I was aware of the yard, sure. My mother had grumbled about it for years. But it was a low grumbling, not worthy of deep concern. Or so I’d supposed. But maybe I should have wondered. Why let the outside go and keep the inside so nice? It was spotless inside our house. Except for the boys’ room, that is. Mom gave up on that after she discovered the snake. If they were old enough to adopt a snake, she told my brothers, they were old enough to clean their own room. Taeyong and Jaehyun translated this to keep the door closed, and became quite diligent about doing just that.

Besides the yard, I also never really wondered about the money, or the apparent lack thereof. I knew we weren’t rich, but I didn’t feel like I was missing anything. Anything you could buy, anyway.

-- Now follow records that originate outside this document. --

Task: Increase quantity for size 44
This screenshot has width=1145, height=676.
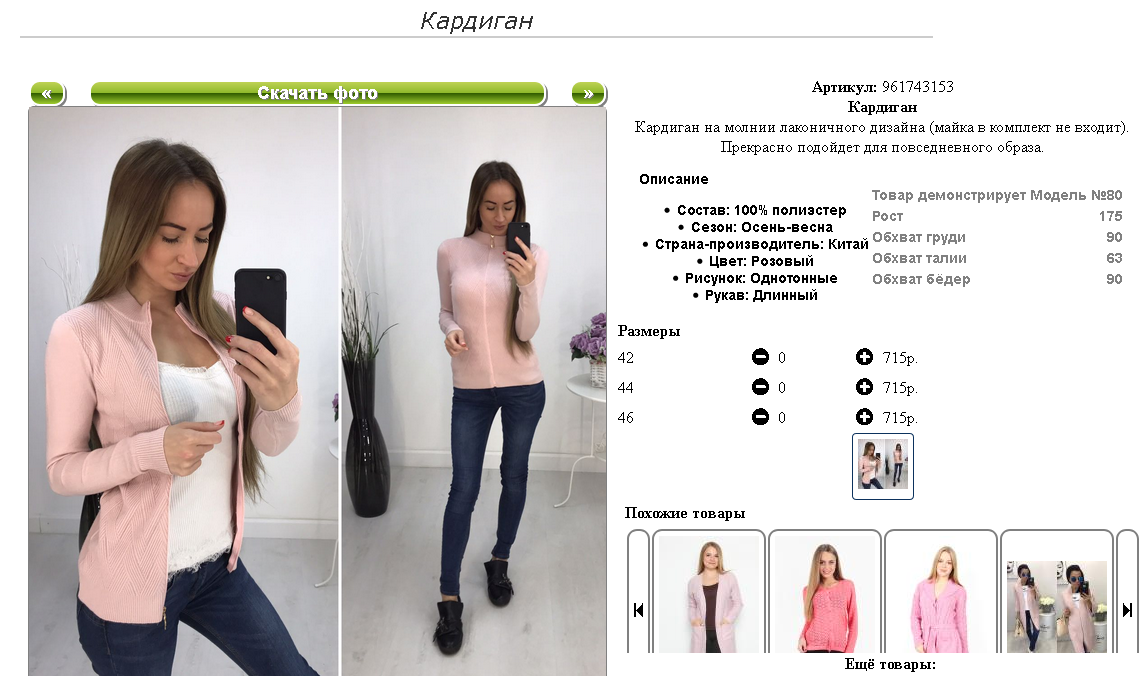Action: click(x=864, y=387)
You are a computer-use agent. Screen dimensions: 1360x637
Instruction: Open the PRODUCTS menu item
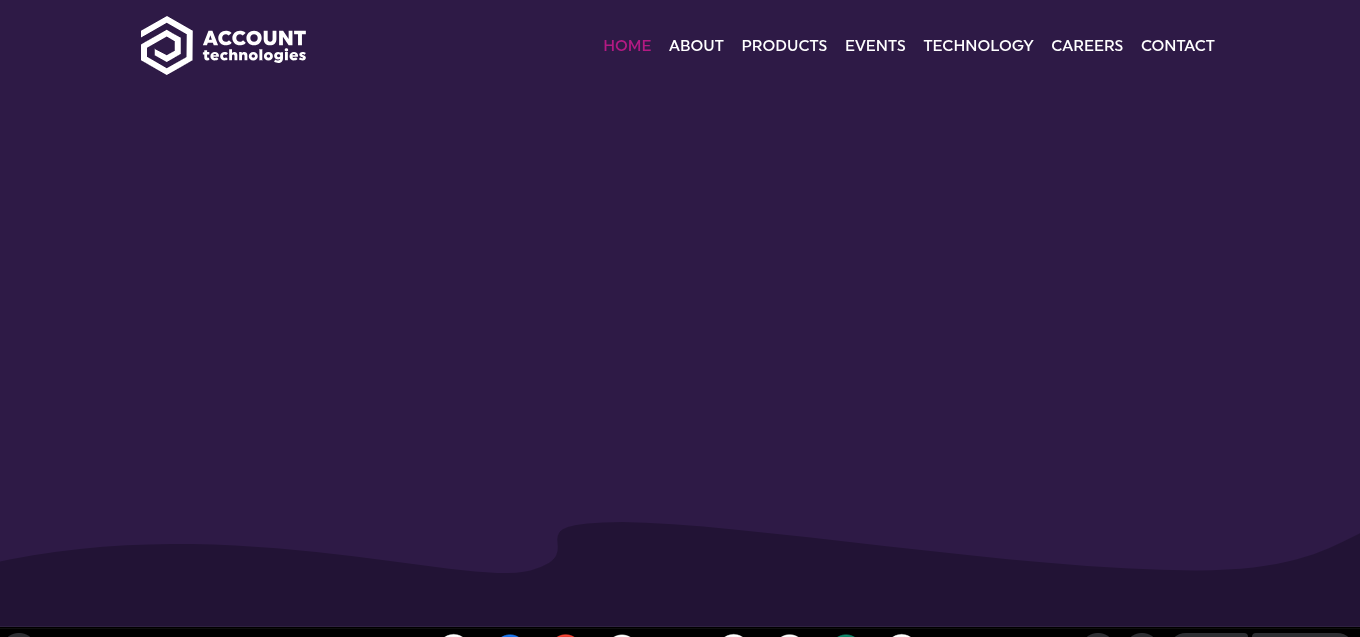[x=784, y=46]
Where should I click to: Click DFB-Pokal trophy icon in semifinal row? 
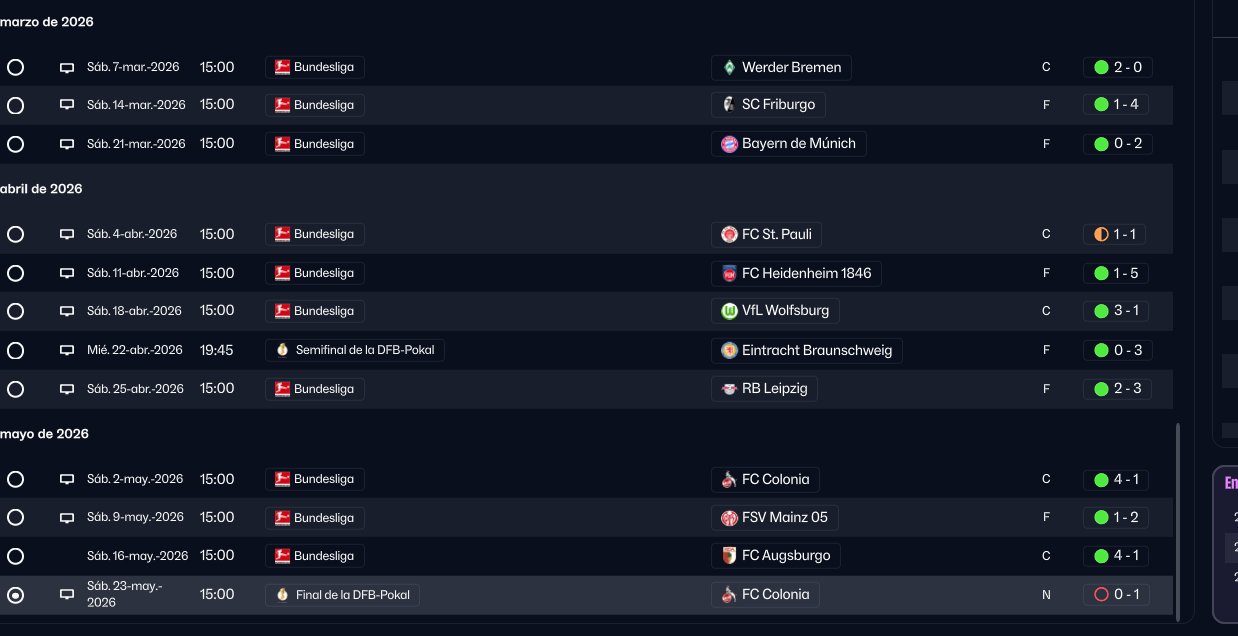(x=283, y=350)
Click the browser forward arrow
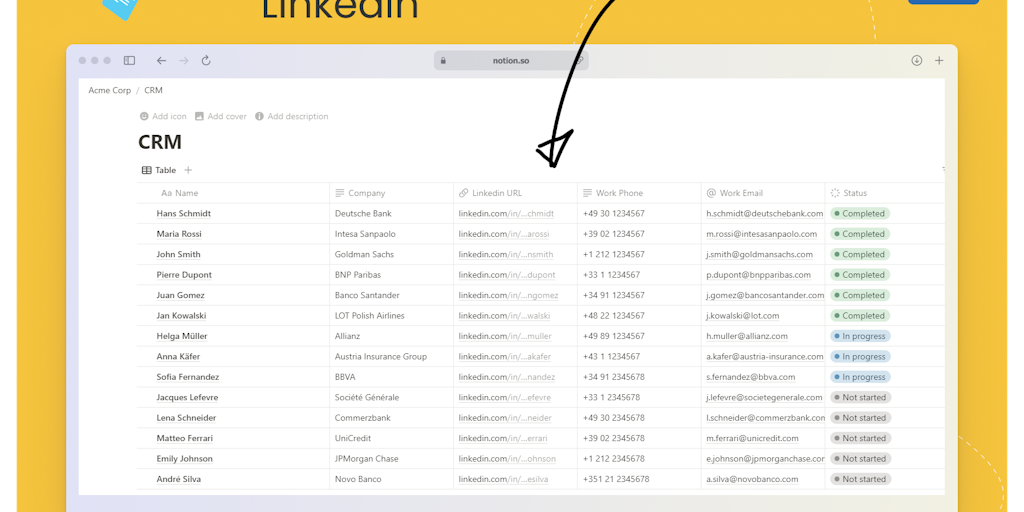The width and height of the screenshot is (1024, 512). (183, 61)
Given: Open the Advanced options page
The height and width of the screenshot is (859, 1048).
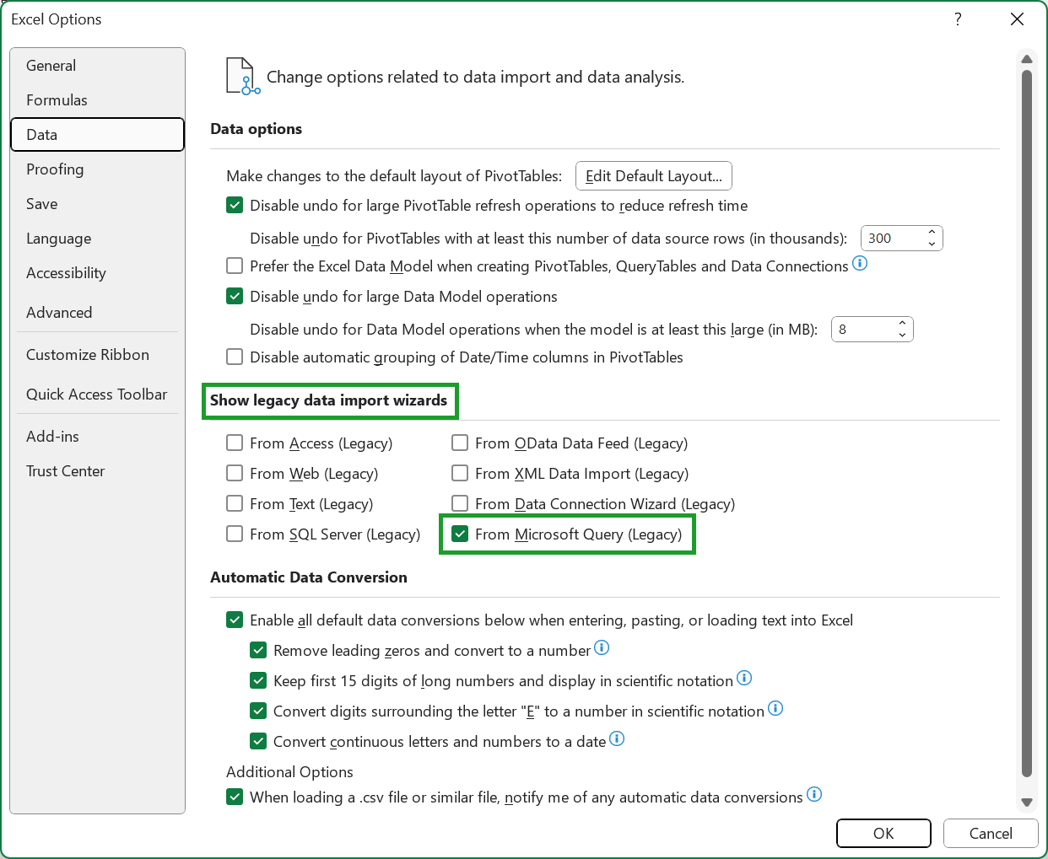Looking at the screenshot, I should click(x=59, y=312).
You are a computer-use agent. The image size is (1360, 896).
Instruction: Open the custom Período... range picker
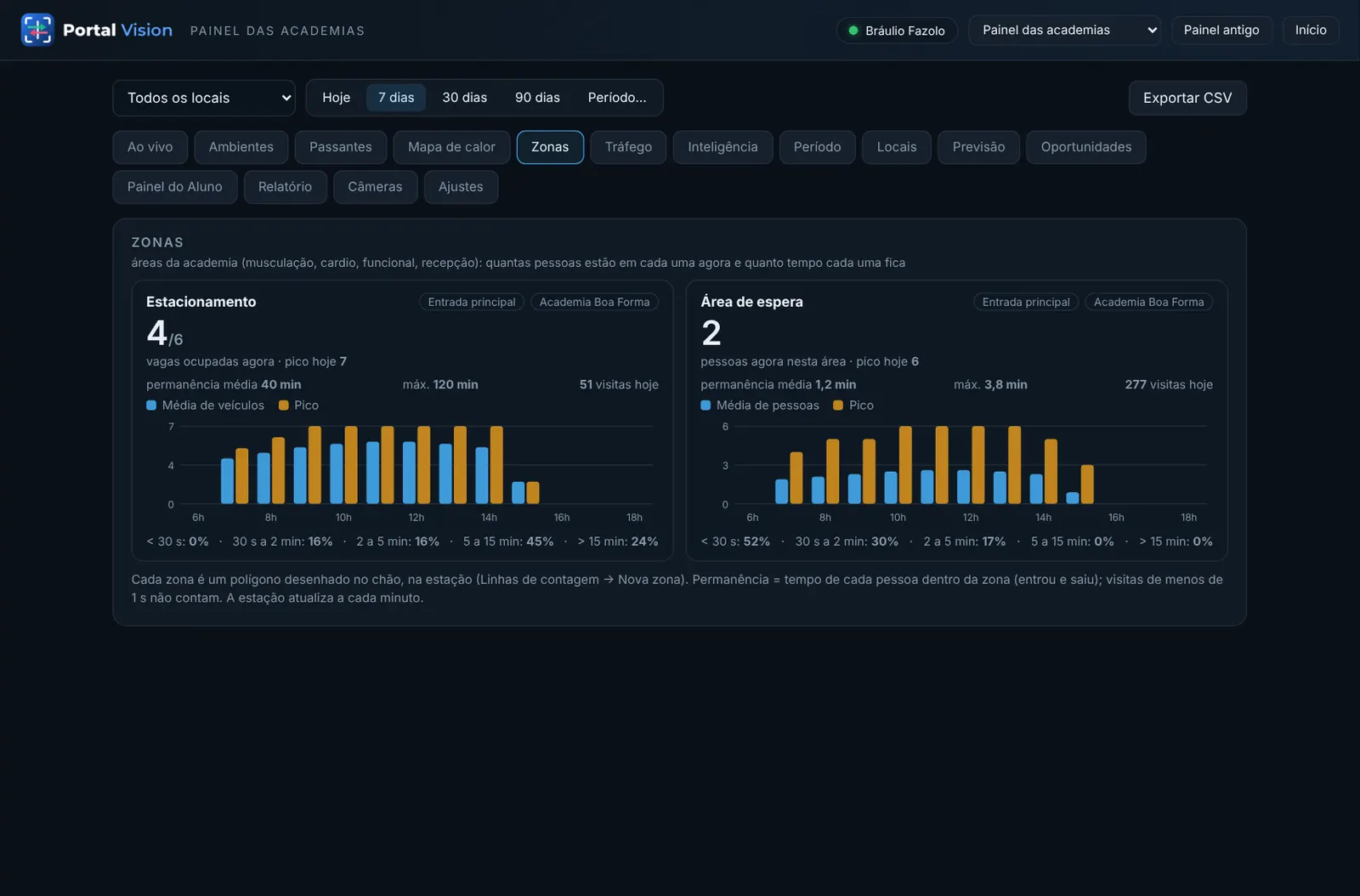coord(617,98)
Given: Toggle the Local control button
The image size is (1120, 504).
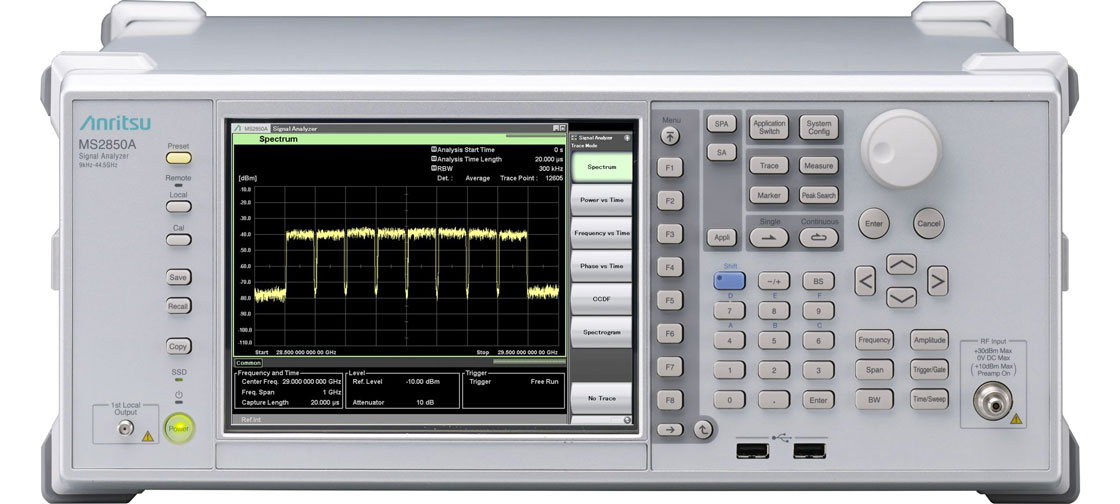Looking at the screenshot, I should tap(178, 207).
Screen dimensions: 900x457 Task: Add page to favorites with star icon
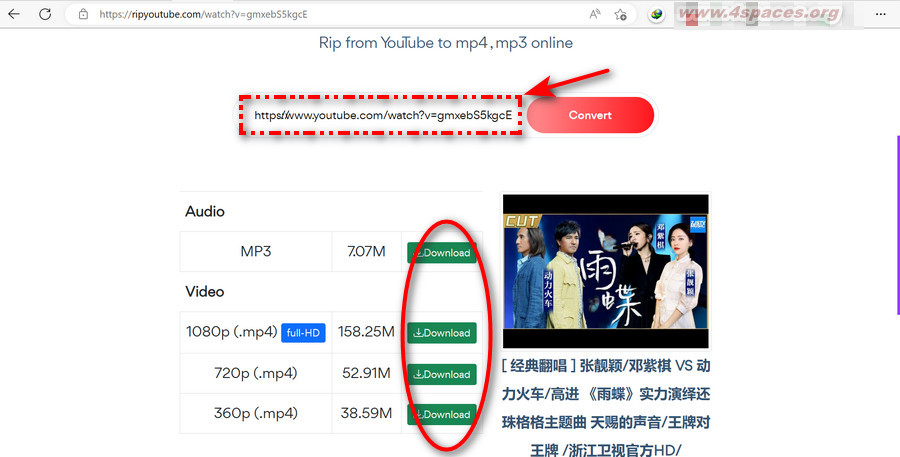tap(621, 14)
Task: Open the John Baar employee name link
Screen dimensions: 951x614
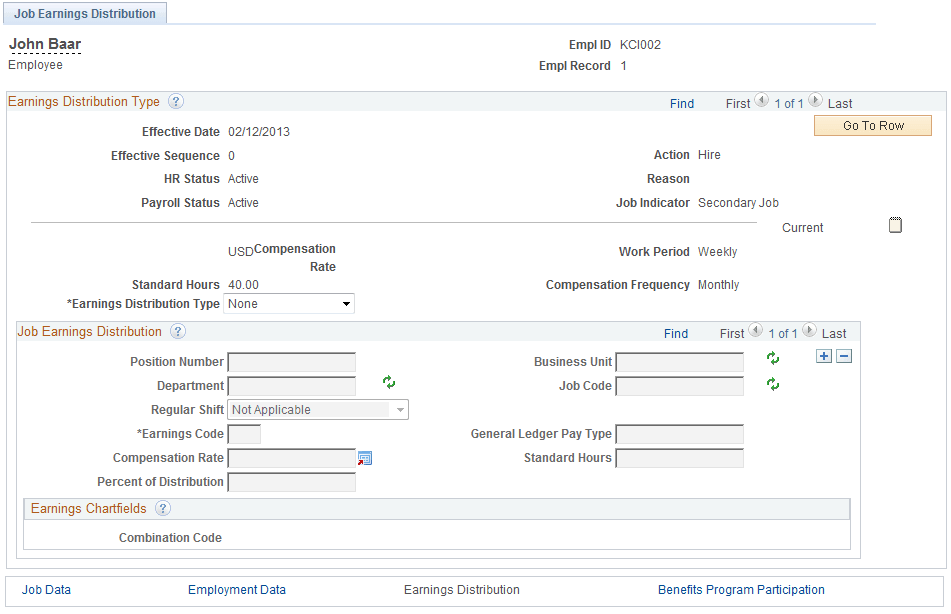Action: pos(44,44)
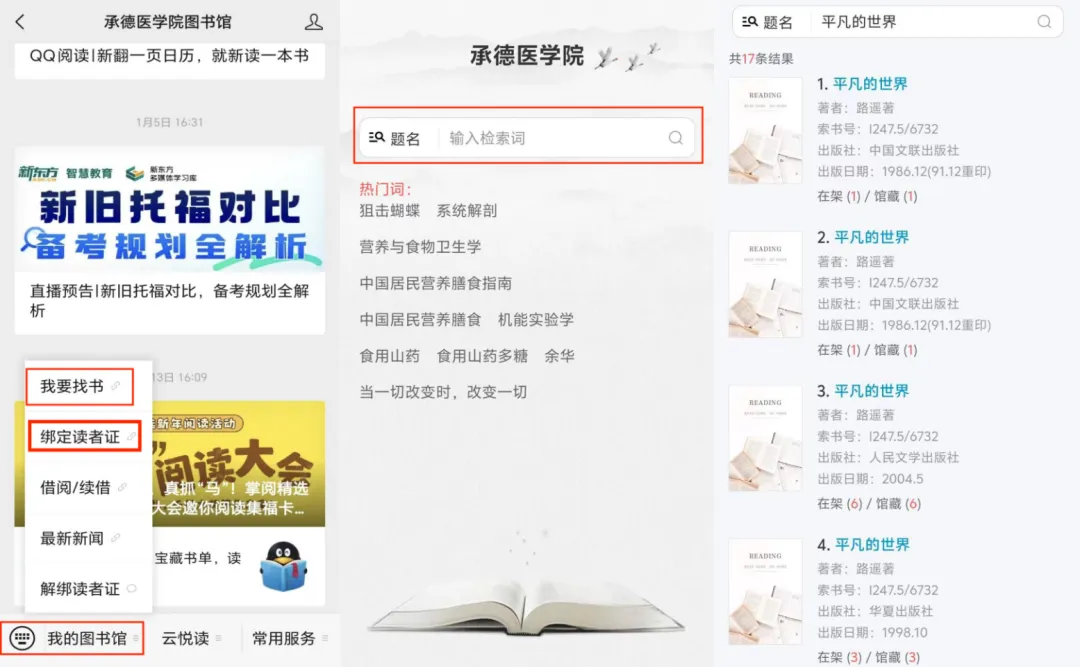The height and width of the screenshot is (667, 1080).
Task: Click the 题名 search-type icon in the middle panel
Action: coord(377,138)
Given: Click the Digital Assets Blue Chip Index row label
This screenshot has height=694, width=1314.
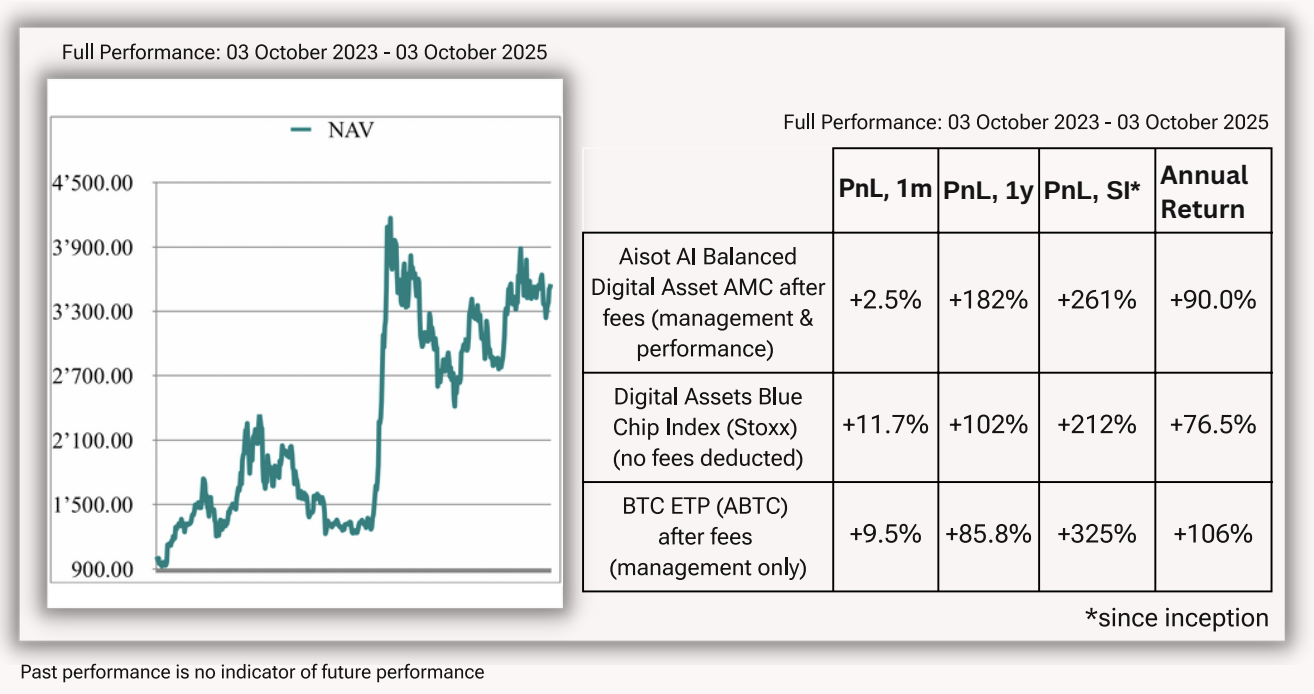Looking at the screenshot, I should point(708,427).
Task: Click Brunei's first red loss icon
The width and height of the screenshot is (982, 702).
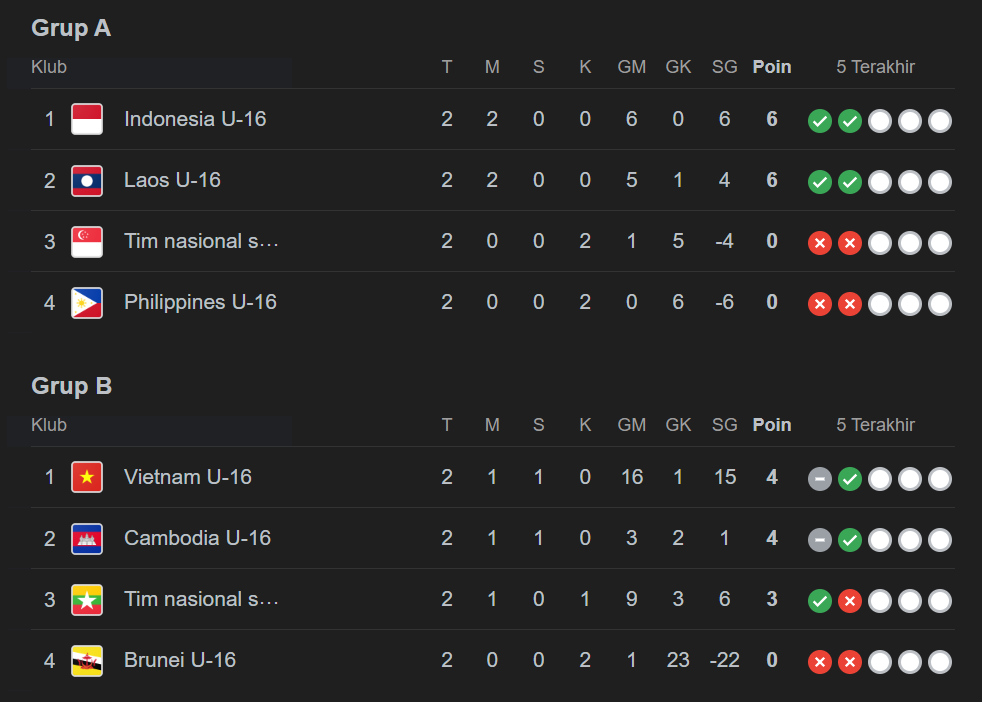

Taeyong and Jaehyun did ask for things a lot, but even though my mother would tell them, No, boys, we just can’t afford that, I took this to mean, No, boys, you don’t deserve that, or, No, boys, you don’t really need that. It wasn’t until Minjeong called our home a complete dive that I started really seeing things.

It wasn’t just the yard. It was my dad’s truck, my mother’s car, the family bike that was more rust than steel, and the fact that when we did buy something new, it always seemed to come from a second-timearound store. Plus, we never went on vacation. Ever.
Why was that? My father was the hardest-working man in the world, and my mother worked for TempService doing secretarial jobs whenever she could. What was all that hard work about if this is
where it got you?

Asking my parents whether we were poor seemed incredibly impolite. But as the days went by, I knew I had to ask. Just had to.

Every day I’d ride home from school on our rusty bike, pull past the broken fence and patchy yard, and think, Tonight. I’ll ask them tonight.

But then I wouldn’t ask them. I just didn’t know how.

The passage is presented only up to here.